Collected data

◆ ◆ ◆

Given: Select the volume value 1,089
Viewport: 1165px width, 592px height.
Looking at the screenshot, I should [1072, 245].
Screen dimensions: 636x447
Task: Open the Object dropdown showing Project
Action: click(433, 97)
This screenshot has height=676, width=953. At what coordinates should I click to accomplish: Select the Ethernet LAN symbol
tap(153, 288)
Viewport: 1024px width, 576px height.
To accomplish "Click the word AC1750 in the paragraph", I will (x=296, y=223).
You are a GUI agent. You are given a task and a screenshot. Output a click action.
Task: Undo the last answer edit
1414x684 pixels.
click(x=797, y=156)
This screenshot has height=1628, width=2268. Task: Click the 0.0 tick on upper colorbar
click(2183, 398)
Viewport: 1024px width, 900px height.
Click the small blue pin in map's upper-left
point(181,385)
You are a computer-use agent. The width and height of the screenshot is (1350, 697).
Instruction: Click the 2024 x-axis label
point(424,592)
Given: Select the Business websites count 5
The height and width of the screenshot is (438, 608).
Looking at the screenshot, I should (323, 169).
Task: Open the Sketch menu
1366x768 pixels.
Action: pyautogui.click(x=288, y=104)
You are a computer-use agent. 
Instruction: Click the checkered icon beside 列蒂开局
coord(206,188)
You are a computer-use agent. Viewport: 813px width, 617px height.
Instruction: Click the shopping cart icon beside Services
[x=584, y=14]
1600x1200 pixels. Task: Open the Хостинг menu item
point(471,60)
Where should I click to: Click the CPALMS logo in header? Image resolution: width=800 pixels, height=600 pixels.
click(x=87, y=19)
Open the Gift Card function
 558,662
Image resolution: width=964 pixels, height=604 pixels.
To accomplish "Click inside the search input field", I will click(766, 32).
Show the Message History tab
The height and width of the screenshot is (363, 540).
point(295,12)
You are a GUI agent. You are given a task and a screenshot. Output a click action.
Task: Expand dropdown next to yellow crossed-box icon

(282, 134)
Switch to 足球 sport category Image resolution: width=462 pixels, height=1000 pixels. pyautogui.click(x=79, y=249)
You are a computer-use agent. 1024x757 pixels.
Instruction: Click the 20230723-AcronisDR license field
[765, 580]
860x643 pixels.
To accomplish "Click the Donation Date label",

◆ ◆ ◆

How to complete this task:
Reproduce exactly the line bearing "You are a computer-use agent. Viewport: 813px" and all the lines that come after it in the records above; add nothing.

Answer for the task:
You are a computer-use agent. Viewport: 813px width, 617px height.
Instruction: Click the shopping cart icon beside Services
[x=584, y=14]
1600x1200 pixels. Task: Open the Хостинг menu item
point(471,60)
Where should I click to: Click the CPALMS logo in header? Image resolution: width=800 pixels, height=600 pixels.
click(x=87, y=19)
Open the Gift Card function
 558,662
Image resolution: width=964 pixels, height=604 pixels.
To accomplish "Click inside the search input field", I will click(766, 32).
Show the Message History tab
The height and width of the screenshot is (363, 540).
point(295,12)
You are a GUI agent. You are given a task and a screenshot. Output a click action.
Task: Expand dropdown next to yellow crossed-box icon

(282, 134)
Switch to 足球 sport category Image resolution: width=462 pixels, height=1000 pixels. pyautogui.click(x=79, y=249)
You are a computer-use agent. 1024x757 pixels.
Instruction: Click the 20230723-AcronisDR license field
[765, 580]
860x643 pixels.
To accomplish "Click the Donation Date label",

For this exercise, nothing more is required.